EXCERPT
>> START

Halenadu Karnataka Brahmin ಹಳೆನಾಡು ಕರ್ನಾಟಕ ಬ್ರಾಹ್ಮಣರು

Regions with significant populations
- Southern districts of Karnataka

Languages
- Kannada, Tamil

Religion
- Hinduism - Advaita Vedanta Divisions based on sect: Smarthas Divisions based on Veda: Rigvedi

Related ethnic groups
- Smartha Brahmin, Kannada Brahmins

= Halenadu Karnataka Brahmin =

Halenadu Karnataka Brahmins (HKBs) are a sect of Kannada speaking Smartha Brahmins and follow Advaita Vedanta propounded by Adi Shankaracharya. HKBs are essentially Rig Vedic Brahmins and are known to follow Dharmaśāstra extensively in their life.

>> END

REQUIRED TASK 1
In the listing, switch "particular" to "specific" in the stretch from the line containing "screenshot is (1456, 819)." through the line containing "What do you see at coordinates (271, 25)", and give those lines back with nothing else changed.

DATA FOR THIS TASK

>> START

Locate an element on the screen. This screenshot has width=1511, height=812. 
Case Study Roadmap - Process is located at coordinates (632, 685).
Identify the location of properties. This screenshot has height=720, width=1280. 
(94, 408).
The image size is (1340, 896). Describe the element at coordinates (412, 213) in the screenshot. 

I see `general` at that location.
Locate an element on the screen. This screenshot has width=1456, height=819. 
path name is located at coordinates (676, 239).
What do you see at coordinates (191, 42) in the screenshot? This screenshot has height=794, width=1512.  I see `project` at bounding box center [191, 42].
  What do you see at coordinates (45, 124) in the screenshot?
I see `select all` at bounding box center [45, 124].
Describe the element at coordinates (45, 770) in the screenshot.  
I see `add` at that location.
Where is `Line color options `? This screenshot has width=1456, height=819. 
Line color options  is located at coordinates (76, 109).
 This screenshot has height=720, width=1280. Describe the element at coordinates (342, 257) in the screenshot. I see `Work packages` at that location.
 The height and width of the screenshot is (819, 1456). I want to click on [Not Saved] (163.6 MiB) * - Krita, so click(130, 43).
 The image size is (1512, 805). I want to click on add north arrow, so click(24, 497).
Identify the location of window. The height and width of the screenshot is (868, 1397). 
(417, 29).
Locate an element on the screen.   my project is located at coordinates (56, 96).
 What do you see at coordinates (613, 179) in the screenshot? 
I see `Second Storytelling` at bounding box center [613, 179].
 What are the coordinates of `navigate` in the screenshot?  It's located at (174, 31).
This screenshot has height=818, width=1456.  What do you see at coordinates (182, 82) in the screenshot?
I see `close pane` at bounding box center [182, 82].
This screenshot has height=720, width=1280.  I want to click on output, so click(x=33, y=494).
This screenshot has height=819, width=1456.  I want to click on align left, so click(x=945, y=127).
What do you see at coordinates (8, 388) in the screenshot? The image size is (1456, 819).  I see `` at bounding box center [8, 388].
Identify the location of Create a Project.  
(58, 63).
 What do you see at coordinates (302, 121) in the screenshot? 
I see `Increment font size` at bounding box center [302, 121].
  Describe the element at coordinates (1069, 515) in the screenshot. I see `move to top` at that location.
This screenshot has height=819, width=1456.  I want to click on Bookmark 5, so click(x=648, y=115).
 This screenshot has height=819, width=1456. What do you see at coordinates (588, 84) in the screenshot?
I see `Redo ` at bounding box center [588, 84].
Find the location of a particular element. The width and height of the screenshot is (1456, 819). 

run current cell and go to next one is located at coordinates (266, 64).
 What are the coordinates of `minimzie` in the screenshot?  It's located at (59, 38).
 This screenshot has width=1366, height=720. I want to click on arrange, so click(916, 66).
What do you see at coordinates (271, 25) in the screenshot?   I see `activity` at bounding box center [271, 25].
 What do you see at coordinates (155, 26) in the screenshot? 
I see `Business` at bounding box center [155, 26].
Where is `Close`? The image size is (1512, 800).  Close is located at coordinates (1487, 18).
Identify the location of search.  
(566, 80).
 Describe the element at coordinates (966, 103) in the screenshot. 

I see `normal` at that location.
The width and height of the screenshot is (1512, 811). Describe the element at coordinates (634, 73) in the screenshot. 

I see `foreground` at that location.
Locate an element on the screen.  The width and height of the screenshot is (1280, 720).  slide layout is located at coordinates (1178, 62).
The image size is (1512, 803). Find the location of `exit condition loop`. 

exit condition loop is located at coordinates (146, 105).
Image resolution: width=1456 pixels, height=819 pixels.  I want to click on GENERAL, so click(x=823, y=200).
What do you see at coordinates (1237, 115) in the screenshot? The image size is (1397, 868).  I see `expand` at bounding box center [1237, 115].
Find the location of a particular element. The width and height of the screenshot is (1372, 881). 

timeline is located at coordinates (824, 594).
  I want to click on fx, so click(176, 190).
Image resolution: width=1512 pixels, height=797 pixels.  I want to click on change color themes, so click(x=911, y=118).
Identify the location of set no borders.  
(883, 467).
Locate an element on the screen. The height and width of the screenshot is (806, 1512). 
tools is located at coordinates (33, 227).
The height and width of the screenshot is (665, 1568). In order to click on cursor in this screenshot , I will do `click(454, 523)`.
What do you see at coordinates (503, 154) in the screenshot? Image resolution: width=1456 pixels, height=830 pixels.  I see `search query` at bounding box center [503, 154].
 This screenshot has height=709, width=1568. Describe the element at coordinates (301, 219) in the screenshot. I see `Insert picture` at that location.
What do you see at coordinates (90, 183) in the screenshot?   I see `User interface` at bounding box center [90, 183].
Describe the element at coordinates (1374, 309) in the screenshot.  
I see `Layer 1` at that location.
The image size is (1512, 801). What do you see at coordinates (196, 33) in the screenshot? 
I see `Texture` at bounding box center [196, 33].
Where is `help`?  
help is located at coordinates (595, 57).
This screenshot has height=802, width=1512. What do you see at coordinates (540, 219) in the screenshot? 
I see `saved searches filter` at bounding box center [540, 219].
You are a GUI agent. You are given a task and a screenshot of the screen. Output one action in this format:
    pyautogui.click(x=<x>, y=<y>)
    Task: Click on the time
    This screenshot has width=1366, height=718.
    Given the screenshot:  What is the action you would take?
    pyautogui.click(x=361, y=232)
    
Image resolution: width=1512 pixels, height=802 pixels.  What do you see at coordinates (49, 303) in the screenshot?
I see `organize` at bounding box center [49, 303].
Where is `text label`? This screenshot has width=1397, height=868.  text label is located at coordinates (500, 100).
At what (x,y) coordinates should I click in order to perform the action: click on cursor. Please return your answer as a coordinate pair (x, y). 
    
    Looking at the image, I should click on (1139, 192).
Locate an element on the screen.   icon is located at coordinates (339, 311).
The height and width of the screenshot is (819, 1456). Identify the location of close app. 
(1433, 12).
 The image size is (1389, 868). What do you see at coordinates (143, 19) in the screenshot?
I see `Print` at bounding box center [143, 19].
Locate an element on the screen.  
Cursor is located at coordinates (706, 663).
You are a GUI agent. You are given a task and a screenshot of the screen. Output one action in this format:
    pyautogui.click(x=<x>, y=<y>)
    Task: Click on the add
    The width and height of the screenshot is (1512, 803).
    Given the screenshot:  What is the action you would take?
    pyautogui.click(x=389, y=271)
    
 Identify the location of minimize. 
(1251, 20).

>> END

REQUIRED TASK 2
Answer these from the text on Halenadu Karnataka Brahmins.
(a) Which languages are listed for the group?
(b) Who propounded the Advaita Vedanta that the group follows?
(c) In which regions does the group have significant populations?

PROBLEM SOLUTION 1
Find the location of a specific element. The width and height of the screenshot is (1456, 819). 

run current cell and go to next one is located at coordinates (266, 64).
 What are the coordinates of `minimzie` in the screenshot?  It's located at (59, 38).
 This screenshot has width=1366, height=720. I want to click on arrange, so click(916, 66).
What do you see at coordinates (271, 25) in the screenshot?   I see `activity` at bounding box center [271, 25].

PROBLEM SOLUTION 2
(a) Kannada and Tamil
(b) Adi Shankaracharya
(c) The southern districts of Karnataka